▶ Actions to take
1. Answer these questions from the blog post on The Hustle plagiarism:
(a) Which author did John Havel plagiarize, and what country is she from?
(b) Where was the writer of the post looking when the article turned up?
(c) What kind of author did Havel make up for the book?
2. Decide whether each statement agrees with the blog post on The Hustle plagiarism, and quote the words from the post that settle it:
(a) The Hustle has issued a formal apology.
(b) The writer's link points to an archived copy of the article.
(c) The book reached #1 in a single category.
3. Pick up the blog post on The Hustle plagiarism after its final sentence and keep writing it.

▶ Document excerpt
+-------+

John Havel of The Hustle plagiarises a romance author in the name of…something

John Havel of The Hustle plagiarises a romance author in the name of…something

John Havel at the The Hustle tried to expose how scam artists can game the Kindle bestseller list to make money…by being a scam artist himself. Literally, he plagiarised Australian author Anna Cleary, and The Hustle is sidestepping criticism without issuing a formal apology.

I was randomly looking through my Twitter feed this morning when I came across this article in The Hustle. (That link goes to an archived copy to minimise page views for the website, but if you really must see the original page, it’s here. However, it won’t be the same as the archived version. I’ll talk about that in a sec.)

According to writer John Havel, he

…ripped off a free book that I found online, made up a middle-aged author from Ohio, and then played Amazon like a fuckin’ vintage banjo to become the #1 ranked book in not one, but two separate categories.

+-------+

▶ Dataset excerpt
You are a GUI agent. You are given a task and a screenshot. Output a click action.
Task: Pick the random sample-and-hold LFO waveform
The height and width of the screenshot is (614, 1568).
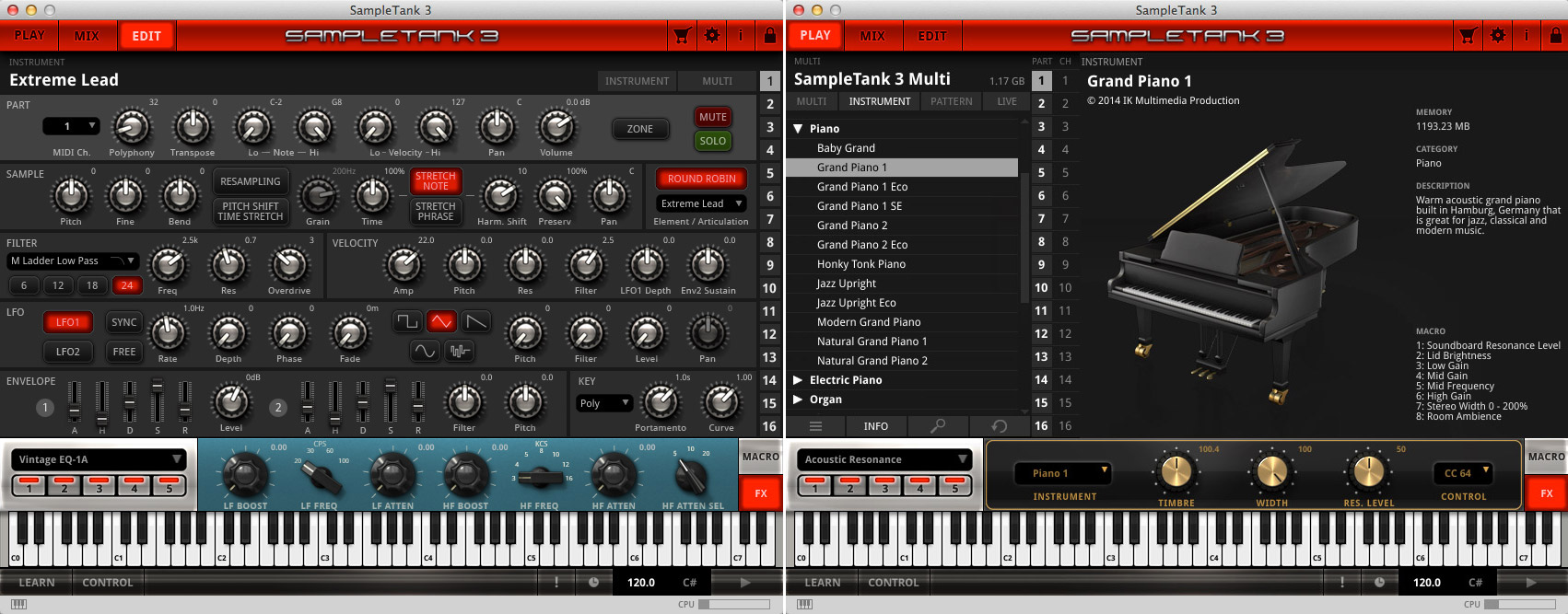459,351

+-------+

▶ Answers for this exercise
1.
(a) Anna Cleary, an Australian author.
(b) The writer's Twitter feed.
(c) A middle-aged author from Ohio.

2.
(a) No: "The Hustle is sidestepping criticism without issuing a formal apology."
(b) Yes: "That link goes to an archived copy to minimise page views for the website"
(c) No: "to become the #1 ranked book in not one, but two separate categories."

3.
The book happened to be Untamed Billionaire, Undressed Virgin by Aussie author Anna Cleary. I reached out to Cleary to confirm that she was unaware of the experiment prior to the article being published. Cleary first found out about the article this morning through another author, who apparently was so upset on her behalf that Cleary couldn’t work out what she was saying at first. Cleary was shocked when she learned what had happened. She hasn’t received an apology or explanation either from John Havel or The Hustle.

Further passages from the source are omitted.